• **TASK STATEMENT**
Rewrite the rows below as a numbered list, leaving out any blank lines.

• **DATA EXCERPTS**
···

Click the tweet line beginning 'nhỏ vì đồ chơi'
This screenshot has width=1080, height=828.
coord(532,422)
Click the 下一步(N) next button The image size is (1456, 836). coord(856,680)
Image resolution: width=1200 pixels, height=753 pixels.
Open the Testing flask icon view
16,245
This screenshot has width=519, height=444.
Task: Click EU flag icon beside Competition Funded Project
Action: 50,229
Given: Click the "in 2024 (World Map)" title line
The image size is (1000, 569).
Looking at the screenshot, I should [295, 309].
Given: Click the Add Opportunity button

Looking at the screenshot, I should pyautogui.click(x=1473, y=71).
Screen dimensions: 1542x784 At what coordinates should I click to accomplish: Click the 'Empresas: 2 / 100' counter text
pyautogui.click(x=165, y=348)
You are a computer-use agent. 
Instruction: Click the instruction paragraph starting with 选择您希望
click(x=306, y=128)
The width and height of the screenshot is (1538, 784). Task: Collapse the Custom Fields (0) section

···

• **SOLUTION**
1. Click the tweet line beginning 'nhỏ vì đồ chơi'
2. This screenshot has width=1080, height=828.
3. coord(532,422)
4. Click the 下一步(N) next button The image size is (1456, 836). coord(856,680)
5. Image resolution: width=1200 pixels, height=753 pixels.
6. Open the Testing flask icon view
7. 16,245
8. This screenshot has width=519, height=444.
9. Task: Click EU flag icon beside Competition Funded Project
10. Action: 50,229
11. Given: Click the "in 2024 (World Map)" title line
12. The image size is (1000, 569).
13. Looking at the screenshot, I should [295, 309].
14. Given: Click the Add Opportunity button
15. Looking at the screenshot, I should pyautogui.click(x=1473, y=71).
16. Screen dimensions: 1542x784 At what coordinates should I click to accomplish: Click the 'Empresas: 2 / 100' counter text
17. pyautogui.click(x=165, y=348)
18. You are a computer-use agent. 
19. Instruction: Click the instruction paragraph starting with 选择您希望
20. click(x=306, y=128)
21. The width and height of the screenshot is (1538, 784). Task: Collapse the Custom Fields (0) section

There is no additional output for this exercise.